OK, let's go by the list
1- Multiplayer is possible, I'd say this is pretty independent from other engine chores - generating and rendering the world. The generation is random but deterministic, meaning the same stuff is generated at the same place every time. Sure, there are complications resulting from the huge world and how it all will be managed, but we have some ideas of how it should work.
2- Destructible terrain is possible; dirt roads can be seen as an example of it too. Of course heavier modifications aren't a problem as well. We have been thinking also about having destructible trees, this may be possible too once all other more significant issues are resolved.
3- There are other types of roads already but of course more road types can be added too. It involves defining a road profile, a dirt overlay texture for tinting the road surface (combined with parametrized fractal colorization) and defining what materials constitute the road layers (border/pavement/markings). Types of markings can be defined separately. Other parameters can be specified when physically placing the roads, per road segment - width, border, slant, elevation above the terrain and current marking.
4- Well there should be at least tunnels. Caves would need a generator. Anyway, it's doable.
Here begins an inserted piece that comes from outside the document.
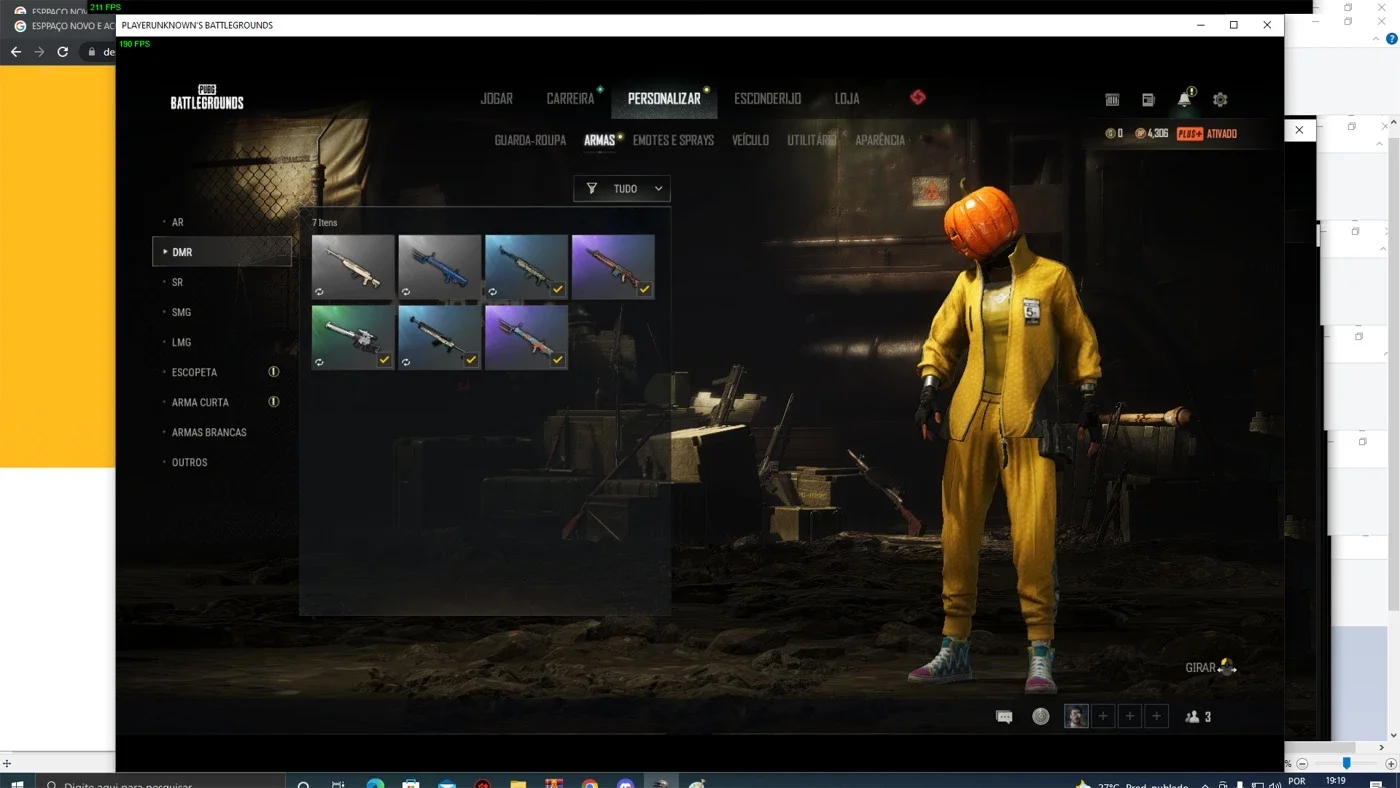Open the TUDO filter dropdown
1400x788 pixels.
coord(622,188)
5- We are more inclined towards making real planets now, but to allow for different settings, "realms". So we could have Earth in a prehistoric state, a current one and some futuristic and apocalyptic one. It would all share the common basis (elevation and climate data) but will use its own textures, vegetation and distribution rules and overlay it atop the world.
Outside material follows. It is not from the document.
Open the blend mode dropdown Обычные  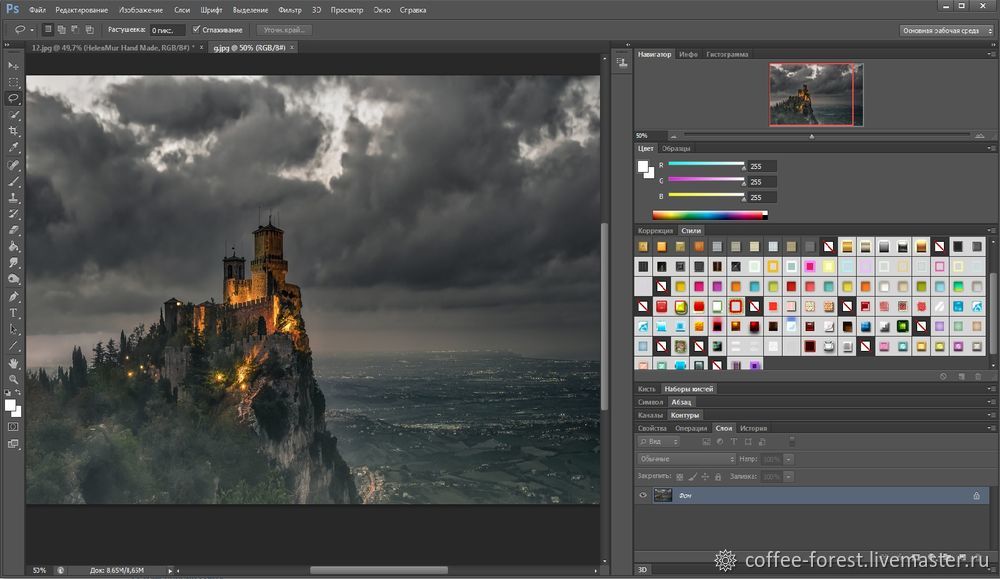tap(687, 459)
As for other planets, we can do Mars and Moon and other rocky planets for which there are some data. Of course it is possible to create a completely artificial planet too, if one provides its elevation and climate data and compiles it to a dataset usable by the engine.
But the priority is to make Earth as it had looked some thousands years before, without effects of civilization, and to have vector data layer where these effects will be recreated. Probabilistic fractal engine can then show the world slowly decaying back to the natural state too.